Some of the topics mentioned above could be confirmed to be relevant to our research, at the same time, other important topics have come up through a first analysis of the material.

  • SARDEP has closed down the last of its projects in November 2003 and is thus no longer directly our object of observation. However, we intend to focus more on the lasting results of SARDEP within this area. We do this in two ways. Firstly, we observe the institutions and knowledge of which we know that SARDEP had influence on in their constituting. We want to know what happens with these institutions and the knowledge, how people make use of them, etc. Secondly, by taking other villages at random as a third local focus, we may be able to compare community development work taking place beyond the (direct) influence of SARDEP.

  • We can – at present: intuitively – confirm that SARDEP has been not only successful, but that it has had – together with other institutional and individual support – a wider influence on the forming and shape of community development meetings. It seems that there are mainly two kinds of formal meetings: meetings pertaining to family matters such as weddings and, more importantly, funerals; and meetings pertaining to development matters, which at the same time may mean: community matters. These meetings are what we could so far observe in Omutiuanduko, in Omatjete, Omihana, Ozondati and the Annual General Meeting of the Tjohorongo-Konjee Farmers’ Association.

  • If this distinction is true, then we may interpret the institutionalisation of the community meetings as the result of development itself.
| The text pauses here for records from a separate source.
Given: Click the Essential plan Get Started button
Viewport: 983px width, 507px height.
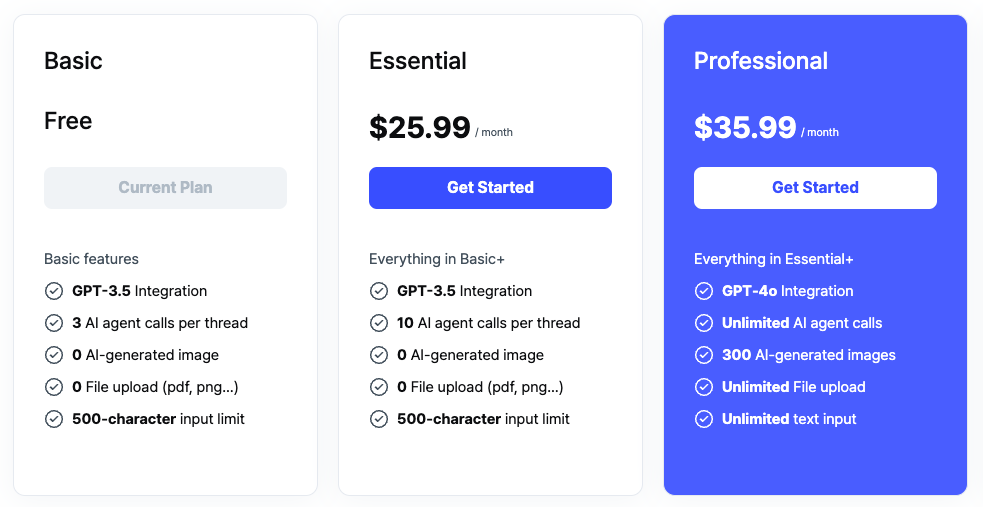Looking at the screenshot, I should point(490,188).
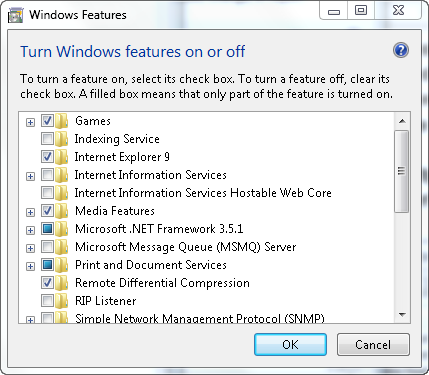429x375 pixels.
Task: Expand Microsoft Message Queue (MSMQ) Server
Action: tap(30, 248)
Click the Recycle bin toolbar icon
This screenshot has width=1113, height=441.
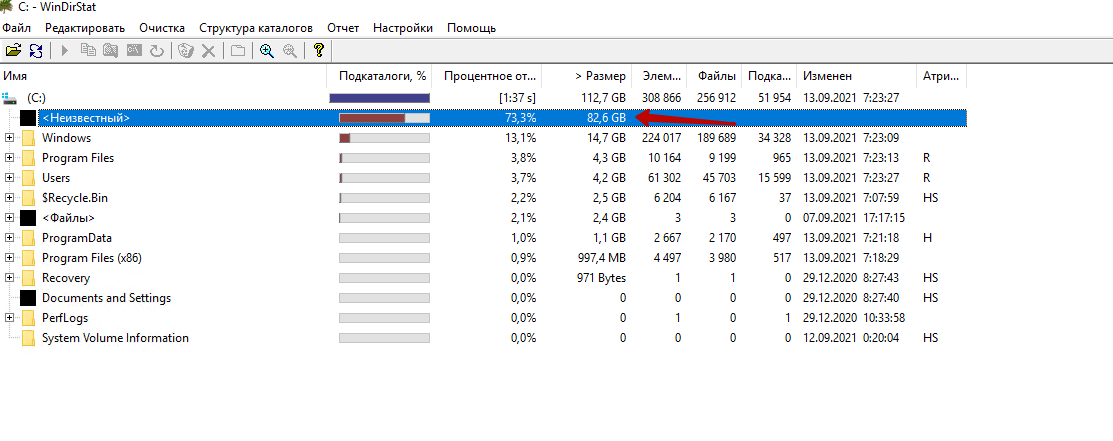(185, 50)
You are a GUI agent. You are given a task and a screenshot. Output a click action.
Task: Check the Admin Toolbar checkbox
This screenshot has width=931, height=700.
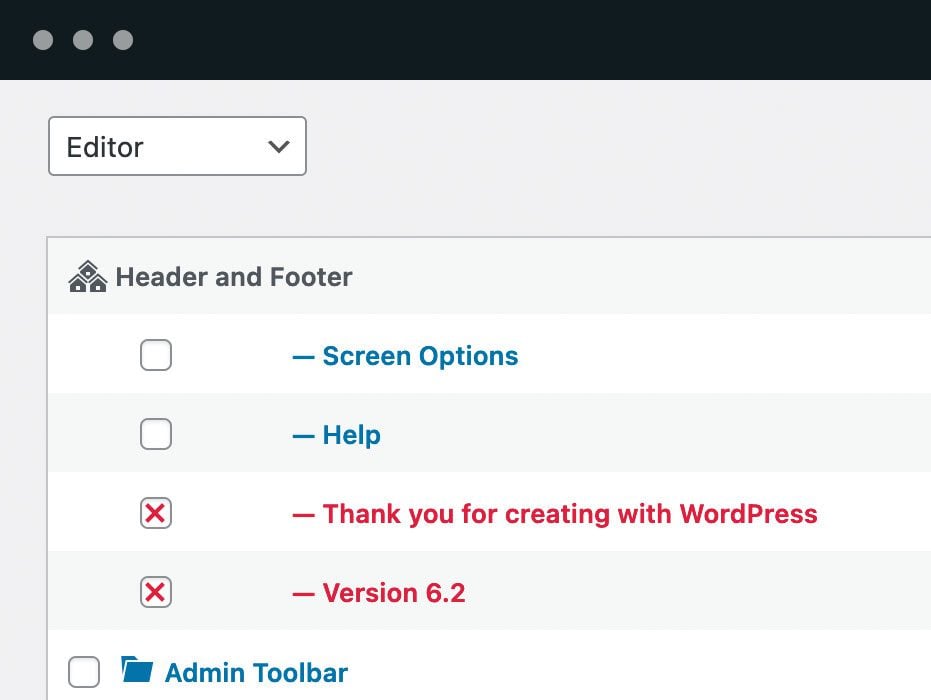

It is clear already now that such community meetings are better accessible for women, i.e. they can take part as actively speaking out members of the community. This is not possible at funerals, where the important decisions are taken by the men standing at the grave, while women sit aside. It is our hypothesis that the funerals constitute the most important meetings where much of what happens in the development meetings is pre-decided. We have no proof of this so far. A further question arising from this situation of double meeting structures is in how far topics concerning cattle and small stock, land reform etc. are treated in the respective meetings.
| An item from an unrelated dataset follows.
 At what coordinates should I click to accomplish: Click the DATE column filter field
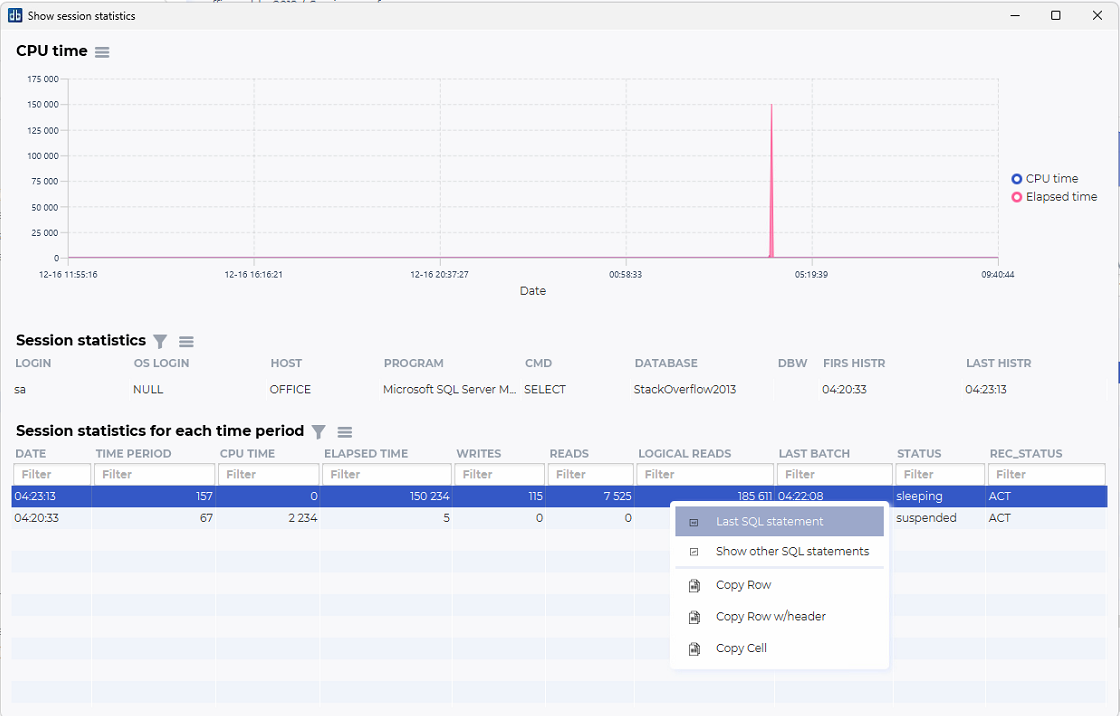(52, 474)
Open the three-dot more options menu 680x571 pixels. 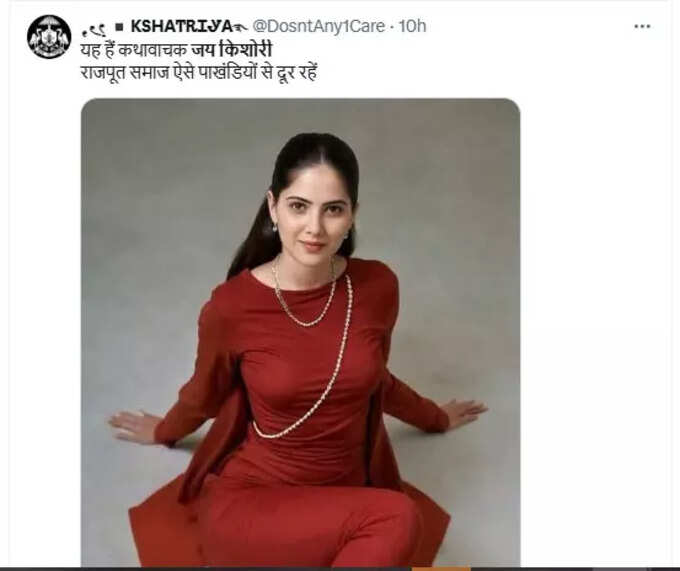tap(642, 26)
  • Development or community meetings can be seen as part of a local hermeneutics of development. Further aspects of local hermeneutics may be found in the way a group comes to a decision, or how certain terms are defined in interacting with other members.

  • We have been able to make a film of probably the last meeting in the context of SARDEP. It was facilitated, for the last time, by Nicky Mutirakuti (former: Kameho). It was a project that should lead to improved goat quality through in-breeding of boar-goats. SARDEP provided for the goats, the community members were supposed to handle everything else by themselves, such as the organization of the work and the breeding process. Though the project could have been prolonged, since it was entirely in the hands of the Omutiuanduko community, it was decided at a meeting of the Community Development Committee meeting on November 3rd 2003 that it should close down. The remaining goats will be sold at the next auction and the income from that divided amongst the remaining 18 members of the “boar-goat project”. This decision has not been undisputed. The discourses surrounding this decision, as well as the local social dynamics of the development process this entails, is one of our main interest. An analysis of this text will be shortly be available in a volume on Language and Empowerment with Martin Pütz, Joshua Fishman and JoAnne Neff van Anselaer.

  • We have also been able to make video and tone recordings of the Annual General Meetings of the Tjohorongo-Konjee Farmers’ Association 2004 and 2005. Apart from the impression that this is a very lively and very interested group of farmers, in 2004 we found most striking the atmosphere of distrust that was prevailing. The farmers were very distrusting towards the executive board and the executive marketing director. It seems to be mainly a question of (so perceived) elite vs. local farmers. This distrust finds expression on the level of communicative infrastructure in a massive re-introduction of the following topics over and over again in the course of 14 hours of meeting: the frequency of meetings between the executive board, the branches and the farmers; the local distance of the board (none of them reside in Omatjete themselves); education (eg. language choice: the meeting is held in Otjiherero, but the minutes produced in English); unclarities of money use; difficulties to judge the justification of prices at auctions and the role of the marketing manager. Overall, the communicative infrastructure displays that the organization is always able to reinstall basic rules of turn-taking, even after break-down. The feelings of distrust fit well in with local, regional and national politics: There is a distrust felt towards the own elite in the towns, towards the still prevailing post-apartheid structures favouring the white population and – almost identical in the case of Omatjete – the commercial farmers, towards the government, towards the regional administration, towards the buying policies of the meat-industries etc. A close analysis of the 14-hours-meeting as well as the surrounding regional and national contexts will show more clearly these structures.

  • In the 2005 AGM, after an organization building workshop organized by the NNFU, GTZ and the LGS research project, the proceedings of the congress were much more smooth. However, at one point there was an unclarity about organizational procedures which momentarily brought about an athmosphere of severe insecurity. In a common effort and a long discussion the congress managed to creatively solve the problem, so that the scheduled election of the board could finally take place. It was a situation where the organizational weaknesses became very obvious, where ‘membership’ was transformed into ‘ownership’. In the following, one participant which in the 2004 AGM had successfully managed to distabilize trust of the executive board by constantly questioning its activities, was effectively silenced by some members of the meeting.

  • In the case of the 2004 AGM also brings up sharply the question of leadership: How can the executive board maintain their roles as leaders in the current situation? On the one hand it is clear that they are not in an exceptionally critical stage or more under distrust than other boards. And though they make the impression of being very devoted and highly motivated individuals, one wonders, for instance, at how thoughtlessly they deal with the feelings of the farmers. To spend 7000 N$ on a meeting of the executive board to a poor farmer from a remote village must seem a huge amount and rise his (anyway smouldering) suspicion about money-squandering by his representatives. On the other hand we sometimes had the impression that the farmers were so suspicious they only heard what they wanted and didn’t listen to what didn’t suit them. Though we don’t see the existence of the Tjohorongo-Konjee Farmers’ Association at risk at the moment, it still is a question of how to form sustainable leadership in this context. And, on the other hand, followership, of course. Though the leadership had so far been mostly accused of being ‘foreign’ by virtue of the fact that most of them belong to the group of ‘urban farmers’, i.e. live in the urban centres and come home on the weekends only, in January 2005, important protagonists of the executive board have been re-elected, and almost all other board members were elected from the body of ‘urban farmers’.